Action item – Please restate each entry exactly, without skipping any.
:::
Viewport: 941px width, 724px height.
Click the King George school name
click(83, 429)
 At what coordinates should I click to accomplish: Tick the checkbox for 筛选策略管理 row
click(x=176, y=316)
:::
Answer section –
Viewport: 941px width, 724px height.
Click the King George school name
click(83, 429)
 At what coordinates should I click to accomplish: Tick the checkbox for 筛选策略管理 row
click(x=176, y=316)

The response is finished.